GeoDa also has many tools to assess bivariate relationships between two separate variables. Here we are going to evaluate the effect of the number of local bars on crime, and compare it to the effect of neighboring bars on crime. So first, in the Menu Bar click the scatterplot icon (circled in red below). Then select TotalCrime for the Dependent Y variable, and TypeC_D for the independent variable and hit ok.
This will produce a new window with a scatterplot and some linear regression information. Go ahead and do the same for the the LAG_BARS variable we just created. Below is a screenshot of both those scatterplots side by side.
Now to interpret these equations. For the TypeC_D effect (the local number of bars) we have a slope coefficient of 2.8. This means that adding one bar to a street unit increases the number of Part 1 crimes on average by 2.8 per year.
For the LAG_BARS, we have a slope coefficient of just under 4 (3.97 to be exact). Although the coefficient is larger than the local effect, remember that the LAG_BARS value is the average per the 5 neighbors. So increasing 1 in lag bars is the equivalent of having 5 bars in the neighboring areas. The effect of only 1 bar in the neighboring areas is 0.2*5 = 1
.
So we can have two different perspectives. Say you are a home-owner concerned about zoning for new bars. These equations would suggest that if a bar comes onto your street, you would expect Part 1 crimes to increase by almost 3 per year. If the bar was on a neighboring street, crime on your street would increase by 1 part 1 crime per year.
There is an opposite perspective though, in that if you add a bar how much does the total amount of crime increase. We know that it increases by around 3 on the local street, but one bar will diffuse crime increases to multiple neighboring streets. While the k-nearest neighbor is not necessarily symmetric, for example consider a spatial set of locations ABC D
. The two nearest neighbors of D
are C
and B
, but the two nearest neighbors for C
are A
and B
. So the neighbors are not necessarily symmetric if the areal units are not a regular grid. But a point will on average have around 5 neighbors, so the local effect of one bar will be 2.8, and the cumulative neighbor effects will be 5*0.2 = 1
. So from these bivariate models we might guess that bars increase crime by a total of around 4 part 1 crimes. These marginal effect estimates work similar to spatial weights matrices that have an irregular number of neighbors as well - just use the average to get a quick and dirty estimate.
This is a simplistic assumption, because we have estimated these effects separately, and the count outcome of crime is not quite appropriate to use linear models. Next week we will talk about fitting spatial regression models, but interpreting spatial lags like here will still come into play.
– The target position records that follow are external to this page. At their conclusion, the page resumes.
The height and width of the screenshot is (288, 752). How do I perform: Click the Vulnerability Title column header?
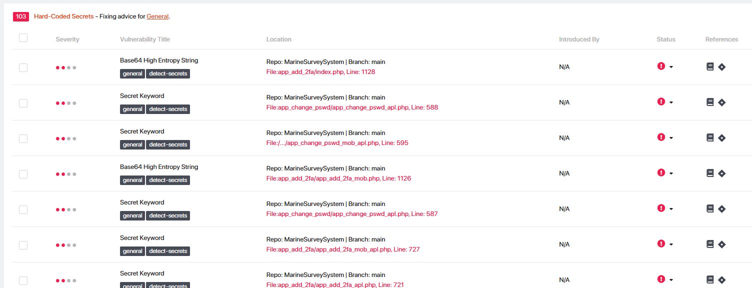(x=145, y=40)
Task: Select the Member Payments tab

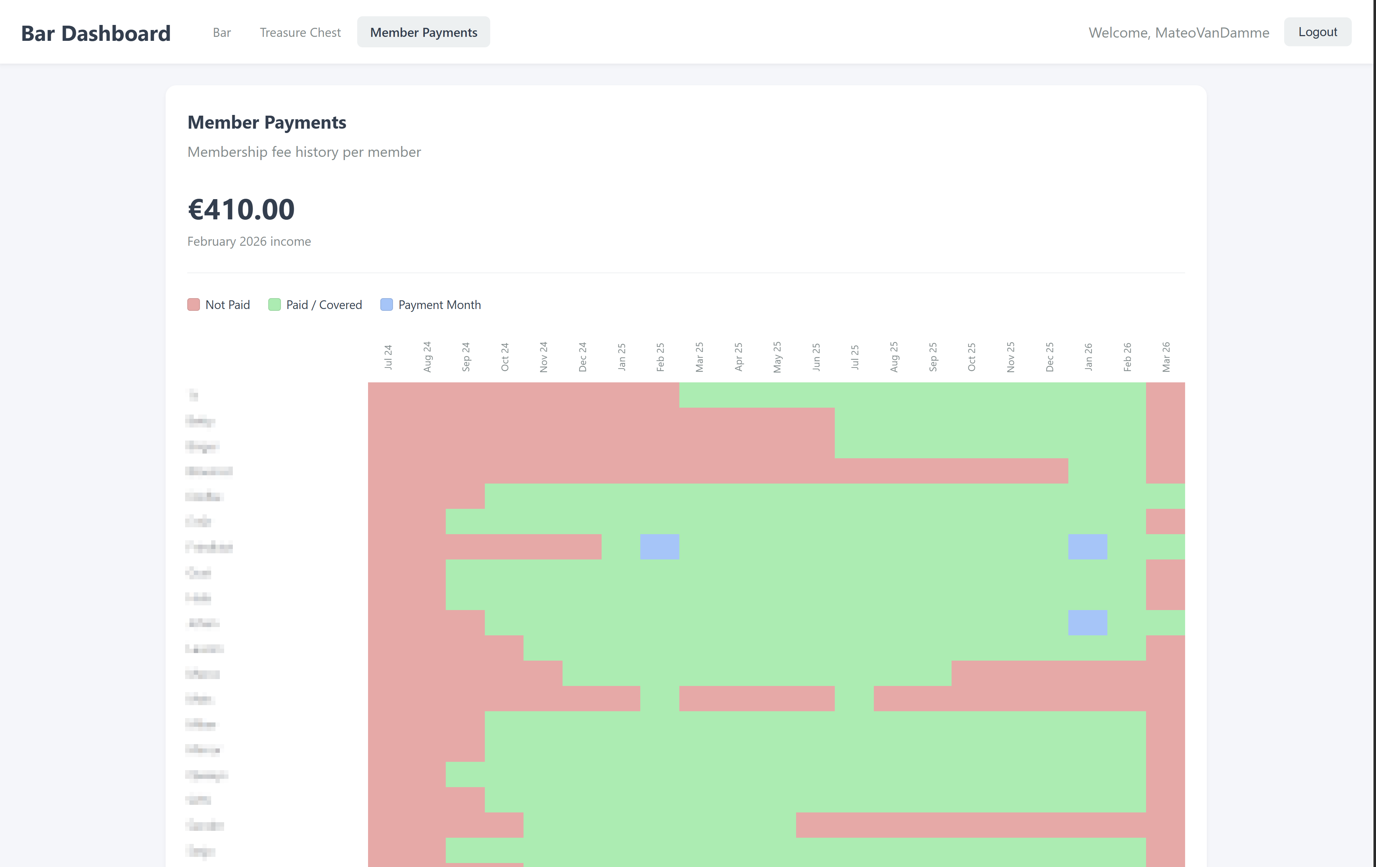Action: pos(423,32)
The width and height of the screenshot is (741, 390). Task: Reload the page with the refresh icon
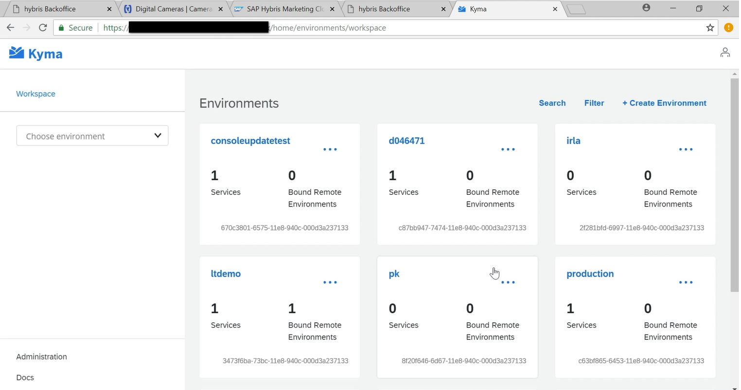[x=43, y=28]
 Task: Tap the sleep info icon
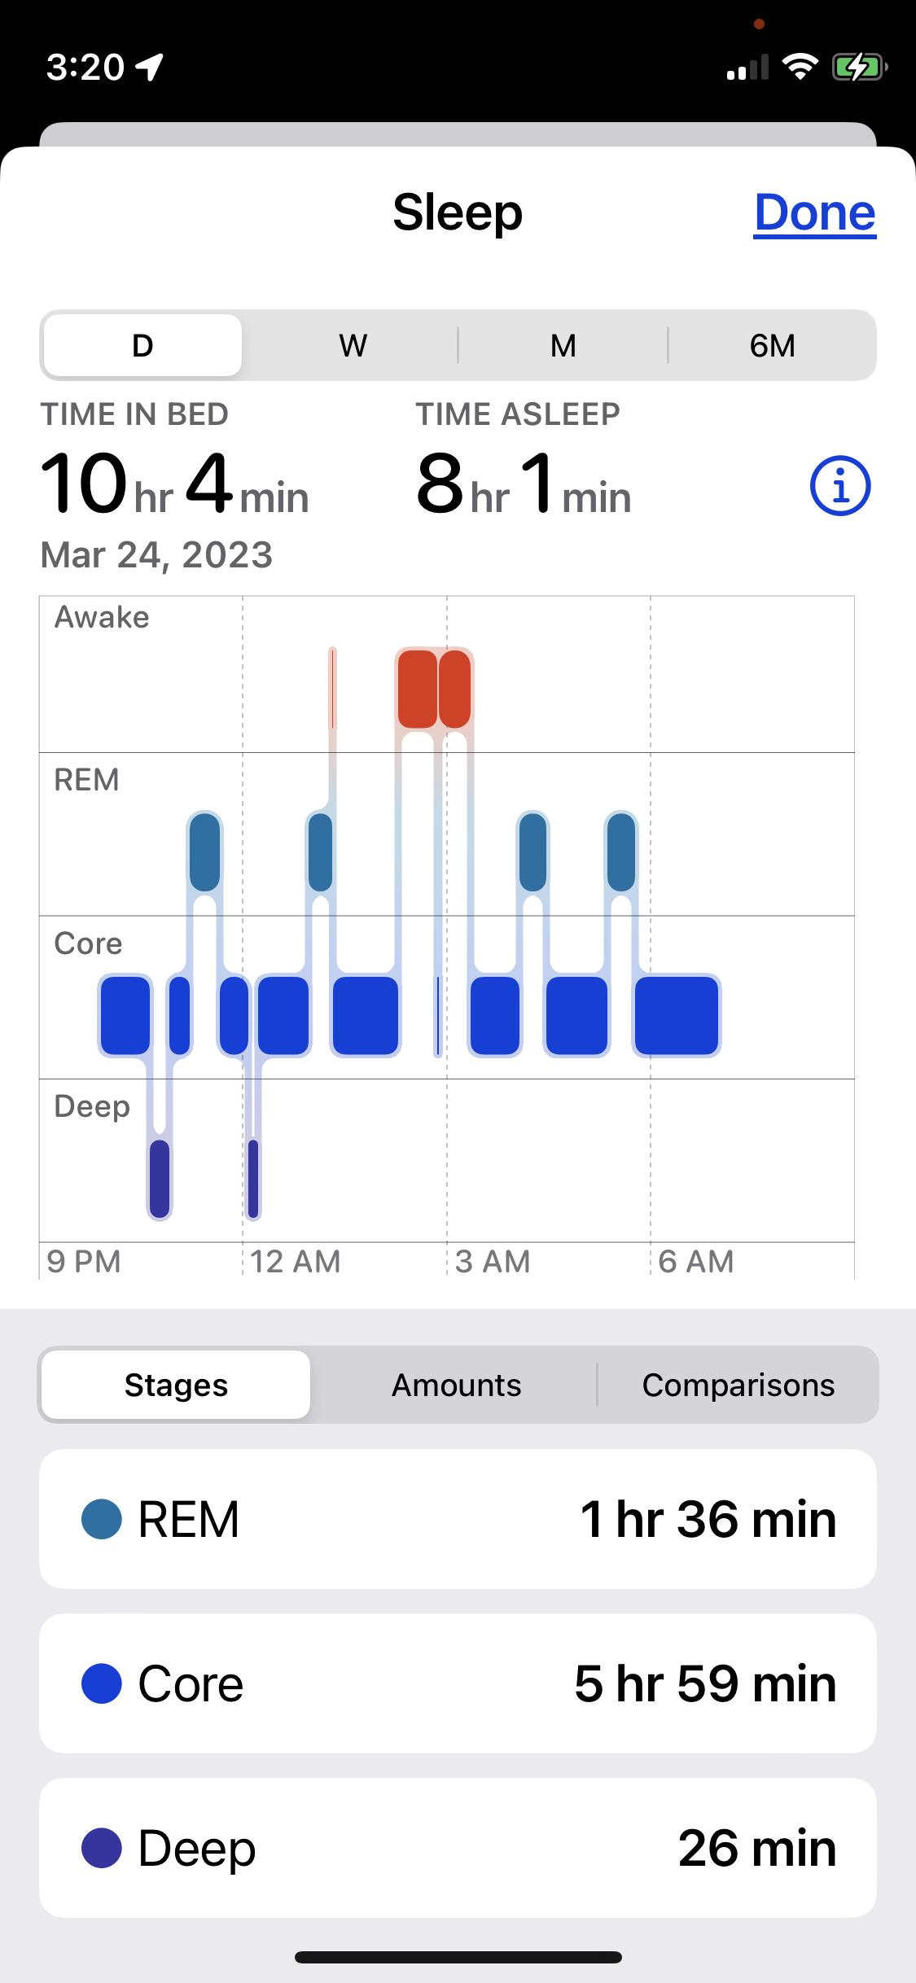coord(840,486)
Note if you want to export these images, you can right click on the image and select save as in the bottom dialog box. (Ditto for maps.) Also with these scatterplots you can edit whether the regression coefficients are shown below the scatterplot. By default it shows the global regression, as well as the regression if you select a subset of spatial locations.
For your homework, use the same DC data. First create a new spatial lag variable based on CFS2. These are 311 calls for service related to detritus complaints at street units (e.g. garbage on the street). Create scatterplots of the local variable (CFS2) and the spatial lag (CFS2_Lag), and export those two scatterplots to PNG files. Create a word document and import those two scatterplots into the word document. Then in the word document write a few sentences interpreting the two slope coefficients.
For 5 points extra credit, create two maps, one of the Total Crimes and one of the Calls for Service. Export both to PNG files and include them in your homework document. Write a few sentences describing the spatial patterns you see for the two variables.